=== Texto de leitura ===
Domingues acredita que tais grupos agressores sintam-se validados pelos discursos de Bolsonaro. “Nada mais emblemático do que eu sofrer um ataque homofóbico, numa banca sobre violência homofóbica, e uma das formas de expressão dessa violência ter sido a reprodução de um áudio do presidente da República dizendo expressamente que ele bateria no filho se o filho fosse gay. Quanto mais ele [Bolsonaro] incentiva isso, mais as pessoas que antes já eram homofóbicas e racistas sentem-se à vontade para entrar numa chamada pública e perturbar. O fato de eles estarem no anonimato representa muito da covardia e da incapacidade que eles têm de assumir quem são”, problematiza o estudante.

Associando os dois recentes ataques ocorridos em atividades virtuais na UFSM, ele ressalva que, embora o racismo e a homofobia tenham origens distintas, os discursos de ódio - que têm saído da esfera discursiva para atingir a materialidade cotidiana – conservam o mesmo objetivo: inferiorizar, descredibilizar e levar a que as pessoas e grupos alvos dos ataques questionem suas próprias existências.

“Querem fazer com que nós, que pertencemos a esses grupos, nos sintamos inferiores e incapazes de ocupar esses lugares e de produzir pesquisa. Ou, se estamos falando sobre isso, seriam assuntos inúteis que não desenvolvem o país. Muito do discurso do governo vem nesse sentido, de que a pesquisa feita em ciências sociais não é útil, não funciona, não serve pra nada”, diz o estudante. “Não fui eu, Pablo, atingido. Todos nós, lgtbs, fomos atingidos. Os membros da minha banca também”, desabafa.
===
Transcreva o trecho do texto sobre o ataque na UFSM, de "Associando os dois" até "suas próprias existências.". As linhas a seguir não têm nenhum papel aqui.
=== Linhas ===
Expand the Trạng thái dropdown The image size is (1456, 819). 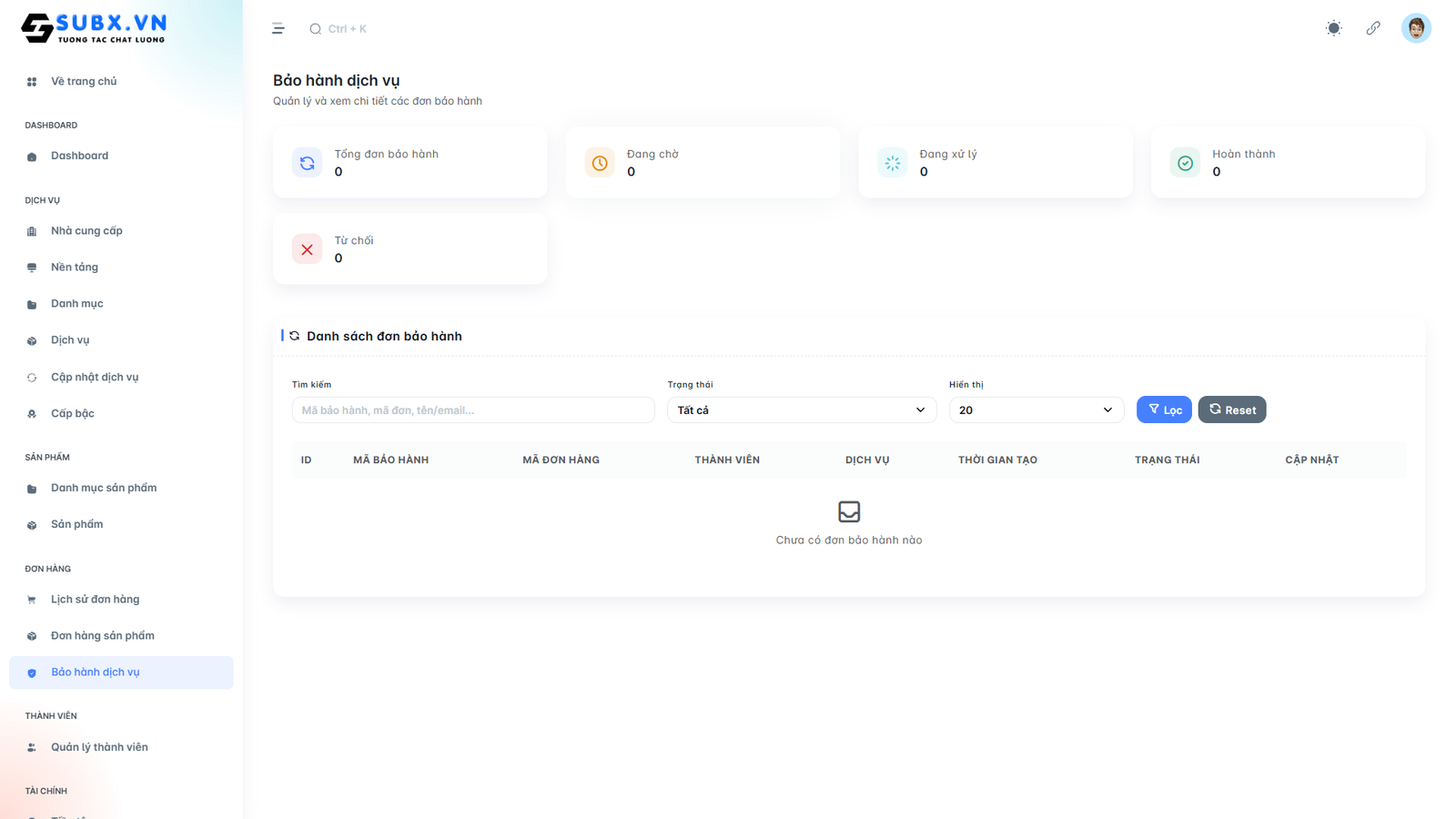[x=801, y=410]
===
=== Linhas ===
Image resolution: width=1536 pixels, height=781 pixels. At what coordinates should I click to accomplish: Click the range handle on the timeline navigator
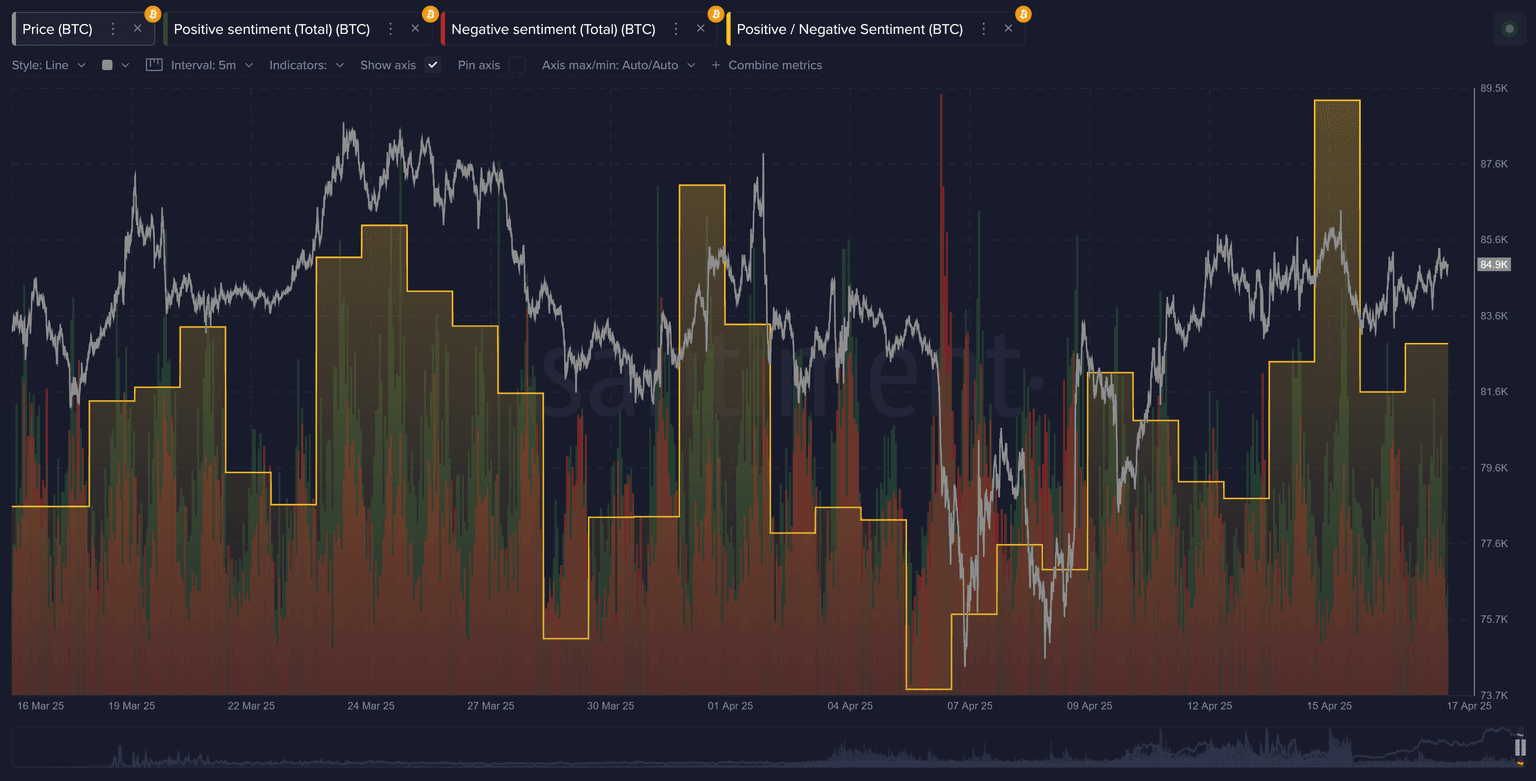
===
Resposta:
Associando os dois recentes ataques ocorridos em atividades virtuais na UFSM, ele ressalva que, embora o racismo e a homofobia tenham origens distintas, os discursos de ódio - que têm saído da esfera discursiva para atingir a materialidade cotidiana – conservam o mesmo objetivo: inferiorizar, descredibilizar e levar a que as pessoas e grupos alvos dos ataques questionem suas próprias existências.